= Metaphor and metonymy =

Forms of human discourse and cognition

Metaphor (drawing a similarity between two things) and metonymy (drawing a contiguity between two things) are two fundamental opposite poles along which a discourse with human language is developed. It has been argued that the two poles of similarity and contiguity are fundamental ones along which the human mind is structured; in the study of human language the two poles have been called metaphor and metonymy, while in the study of the unconscious they have been called condensation and displacement. In linguistics, they are connected to the paradigmatic and syntagmatic poles.

The couple metaphor-metonymy had a prominent role in the renewal of the field of rhetoric in the 1960s. In his 1956 essay, "The Metaphoric and Metonymic Poles", Roman Jakobson describes the couple as representing the possibilities of linguistic selection (metaphor) and combination (metonymy); Jakobson's work became important for such French structuralists as Claude Lévi-Strauss and Roland Barthes.
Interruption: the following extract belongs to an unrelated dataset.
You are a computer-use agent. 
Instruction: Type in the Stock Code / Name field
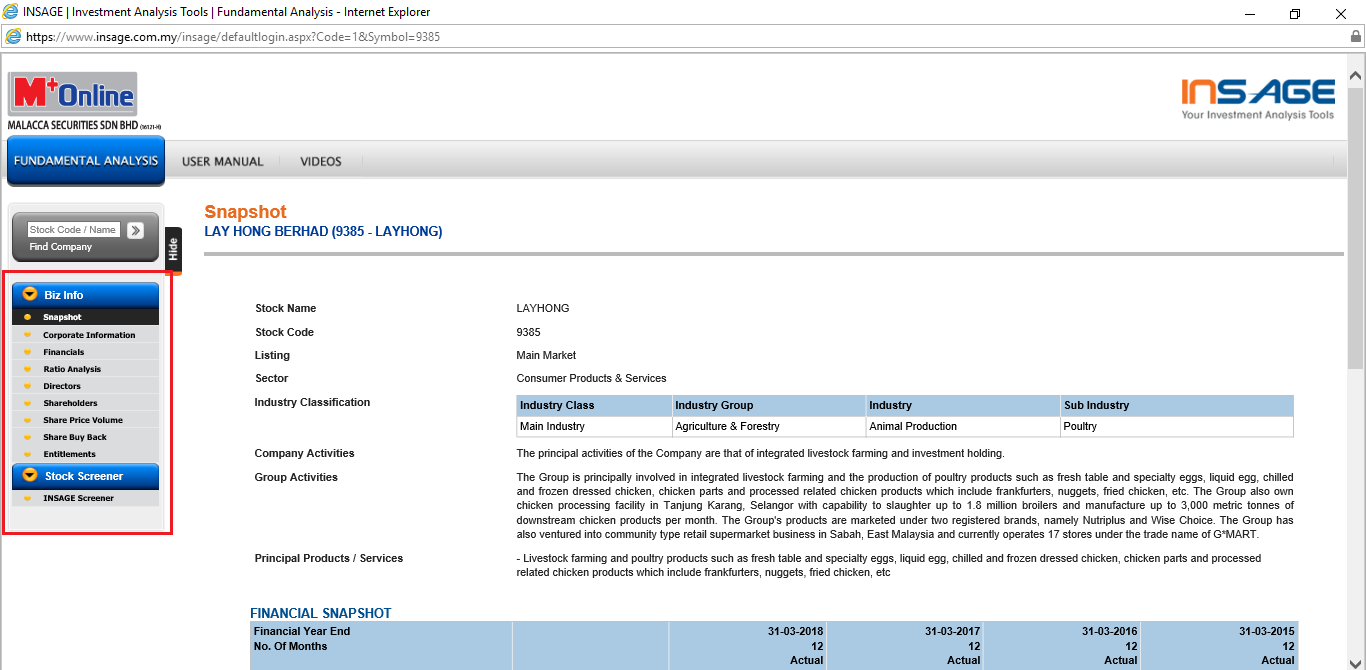pyautogui.click(x=73, y=230)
In his essay, Jakobson also argues that metaphor is the basis for poetry, especially as seen in literary Romanticism and Symbolism, whereas metonymy forms the basis for Realism in literature.

For non-linguists, a metonym can be considered a low-imagination metaphor, an allusion via an actual property (or close approximation/association of) the concept being substituted (the too on-the-nose referent). E.g., writing by pen and violence by sword in the pen is mightier than the sword.

==Etymology==
The English metaphor derived from the 16th-century Old French word métaphore, which comes from the Latin metaphora, "carrying over", in turn from the Greek μεταφορά (metaphorá), "transference", from μεταφέρω (metapherō), "to carry over", "to transfer" and that from μετά (meta), "after, with, across" + φέρω (pherō), "to bear", "to carry".

The words metonymy and metonym come from the Greek μετωνυμία, metōnymía, "a change of name", from μετά, metá, "after, beyond" (more precisely = "between", "inside"), and -ωνυμία, -ōnymía, a suffix that names figures of speech, from ὄνυμα, ónyma or ὄνομα, ónoma, "name".

==In the unconscious: condensation and displacement==
According to Freud's work (1900), condensation and displacement (from German Verdichtung and Verschiebung) are two closely linked concepts. In the unconscious, through the dynamic movement of cathexis (charge of libido, mental or emotional energy), it is possible that an idea (image, memory, or thought) passes on its whole charge to another idea; Freud called this process "displacement." It is also possible that a single idea takes the whole charge of more than one other ideas; Freud called this process "condensation." In other words, a condensation is when more than one displacement occurs towards the same idea.

In 1957, Jacques Lacan, inspired by an article by linguist Roman Jakobson, argued that the unconscious has the same structure of a language, and that condensation and displacement are equivalent to the poetic functions of metaphor and metonymy.